ENUNCIADO DA TAREFA
Responda, por favor, a estas perguntas sobre o texto abaixo acerca dos jovens na Igreja:
(a) Em que dois aspetos houve crescimento, segundo o §106?
(b) A que se deve frequentemente a escassez de vocações, segundo o §107?
(c) Que participação é necessário tornar mais estável?

TEXTO FORNECIDO
Nas estruturas ordinárias, os jovens habitualmente não encontram respostas para
as suas preocupações, necessidades, problemas e feridas. A nós, adultos,
custa-nos a ouvi-los com paciência, compreender as suas preocupações ou as suas
reivindicações, e aprender a falar-lhes na linguagem que eles entendem. Pela
mesma razão, as propostas educacionais não produzem os frutos esperados. A
proliferação e o crescimento de associações e movimentos predominantemente juvenis podem ser interpretados como uma ação do
Espírito que abre caminhos novos em sintonia com as suas expectativas e a busca
de espiritualidade profunda e dum sentido mais concreto de pertença. Todavia é
necessário tornar mais estável a participação destas agregações no âmbito da
pastoral de conjunto da Igreja.
§106. Embora nem sempre seja fácil
abordar os jovens, houve crescimento em dois aspectos: a consciência de que
toda a comunidade os evangeliza e educa, e a urgência de que eles tenham um
protagonismo maior. Deve-se reconhecer que, no atual contexto de crise do
compromisso e dos laços comunitários, são muitos os jovens que se solidarizam
contra os males do mundo, aderindo a várias formas de militância e
voluntariado. Alguns participam na vida da Igreja, integram grupos de serviço e
diferentes iniciativas missionárias nas suas próprias dioceses ou noutros
lugares. Como é bom que os jovens sejam «caminheiros da fé», felizes por
levarem Jesus Cristo a cada esquina, a cada praça, a cada canto da terra!
§107. Em muitos lugares, há escassez de
vocações ao sacerdócio e à vida consagrada. Frequentemente isso fica-se a dever
à falta de ardor apostólico contagioso nas comunidades, pelo que estas não
entusiasmam nem fascinam.

EXTRATO DE DADOS
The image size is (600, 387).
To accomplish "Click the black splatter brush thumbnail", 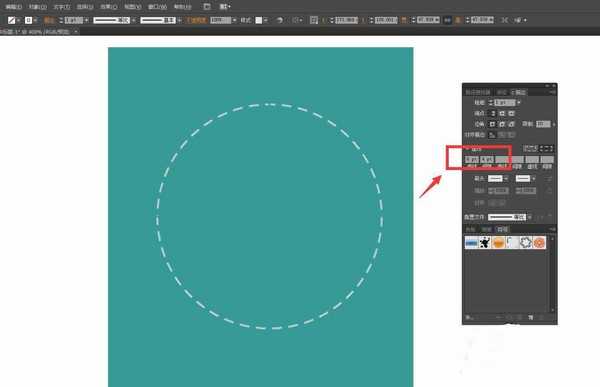I will [x=485, y=242].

RESOLUÇÃO
(a) Na consciência de que toda a comunidade evangeliza e educa os jovens, e na urgência de que eles tenham um protagonismo maior.
(b) À falta de ardor apostólico contagioso nas comunidades.
(c) A participação das associações e movimentos predominantemente juvenis no âmbito da pastoral de conjunto da Igreja.